Redstone FM
- Redhill, Surrey; England;
- Broadcast area: Surrey, Crawley, South London
- Frequency: DAB 10C
- Branding: Your Digital Choice

Programming
- Language: English
- Format: Adult Contemporary (AC)

Ownership
- Owner: Membership

History
- First air date: 16 December 2013

Links
- Website: Redstone FM

= Redstone fm =

Redstone FM was an English DAB-only radio station covering most of the region encompassing Surrey, Sussex, Crawley and South London, principally focused on Croydon.

Based in Redhill, the station went on the air on 16 December 2013. Broadcasting ceased in September 2015.

==History==
Redstone FM was created in 2005. It ran six short-term restricted service licenses on FM radio, which served the towns of Redhill and Reigate.

Set up as a community group, the not-for-profit company applied for a community radio license in 2011, but lost out to Susy Radio 103.4.

#### [MATERIAL SHOWN]
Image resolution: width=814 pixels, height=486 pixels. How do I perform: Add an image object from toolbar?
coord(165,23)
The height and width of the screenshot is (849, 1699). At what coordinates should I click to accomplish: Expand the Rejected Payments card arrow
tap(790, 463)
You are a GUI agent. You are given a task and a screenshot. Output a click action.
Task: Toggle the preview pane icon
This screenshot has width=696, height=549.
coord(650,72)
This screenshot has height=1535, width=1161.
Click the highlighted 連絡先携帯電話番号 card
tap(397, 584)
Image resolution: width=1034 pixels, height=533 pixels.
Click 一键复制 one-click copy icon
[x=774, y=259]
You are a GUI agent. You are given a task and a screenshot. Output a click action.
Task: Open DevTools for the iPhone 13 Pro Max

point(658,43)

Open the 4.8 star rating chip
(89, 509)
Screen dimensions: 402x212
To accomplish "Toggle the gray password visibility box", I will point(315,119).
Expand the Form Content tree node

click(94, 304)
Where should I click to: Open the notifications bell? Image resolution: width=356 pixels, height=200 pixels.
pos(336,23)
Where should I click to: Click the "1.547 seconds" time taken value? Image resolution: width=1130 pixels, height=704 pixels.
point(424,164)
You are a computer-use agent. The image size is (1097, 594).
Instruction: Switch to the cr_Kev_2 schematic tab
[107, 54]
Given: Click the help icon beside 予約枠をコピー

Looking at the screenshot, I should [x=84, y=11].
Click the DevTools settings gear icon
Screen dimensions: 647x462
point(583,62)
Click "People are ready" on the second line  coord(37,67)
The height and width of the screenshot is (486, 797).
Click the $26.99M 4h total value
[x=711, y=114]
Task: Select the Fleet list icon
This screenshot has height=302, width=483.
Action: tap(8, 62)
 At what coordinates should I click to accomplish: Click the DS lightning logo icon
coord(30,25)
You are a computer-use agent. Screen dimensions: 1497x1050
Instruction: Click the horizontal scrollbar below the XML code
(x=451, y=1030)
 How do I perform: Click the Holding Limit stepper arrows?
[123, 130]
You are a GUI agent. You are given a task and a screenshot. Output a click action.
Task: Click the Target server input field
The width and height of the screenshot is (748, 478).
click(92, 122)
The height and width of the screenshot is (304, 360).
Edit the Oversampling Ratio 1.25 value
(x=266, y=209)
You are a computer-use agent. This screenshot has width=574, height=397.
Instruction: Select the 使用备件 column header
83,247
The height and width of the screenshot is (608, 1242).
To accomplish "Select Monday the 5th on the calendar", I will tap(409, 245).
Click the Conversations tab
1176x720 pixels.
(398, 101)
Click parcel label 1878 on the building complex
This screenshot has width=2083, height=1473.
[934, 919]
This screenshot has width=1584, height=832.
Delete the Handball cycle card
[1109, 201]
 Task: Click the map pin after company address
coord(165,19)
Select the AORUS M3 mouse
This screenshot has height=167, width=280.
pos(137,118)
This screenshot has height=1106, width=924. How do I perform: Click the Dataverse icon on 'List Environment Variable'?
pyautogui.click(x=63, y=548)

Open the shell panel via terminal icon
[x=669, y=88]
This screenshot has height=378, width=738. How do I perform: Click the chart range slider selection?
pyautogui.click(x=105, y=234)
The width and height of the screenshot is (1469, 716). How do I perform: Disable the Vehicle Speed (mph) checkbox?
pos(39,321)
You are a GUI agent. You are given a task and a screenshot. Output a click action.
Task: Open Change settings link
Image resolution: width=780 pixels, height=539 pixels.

#### [GIVEN PROBLEM 1]
In the Redstone FM article, rewrite the stretch from "Redstone FM was an" through "focused on Croydon.", changing "radio station" to "broadcaster".
#### [GIVEN PROBLEM 2]
Answer these from the Redstone FM article:
(a) On what date did the station go on the air?
(b) When did broadcasting cease?
(c) In what year did the company apply for a community radio license, and which station won it?

#### [FINAL ANSWER 1]
Redstone FM was an English DAB-only broadcaster covering most of the region encompassing Surrey, Sussex, Crawley and South London, principally focused on Croydon.

#### [FINAL ANSWER 2]
(a) 16 December 2013
(b) September 2015
(c) 2011; Susy Radio 103.4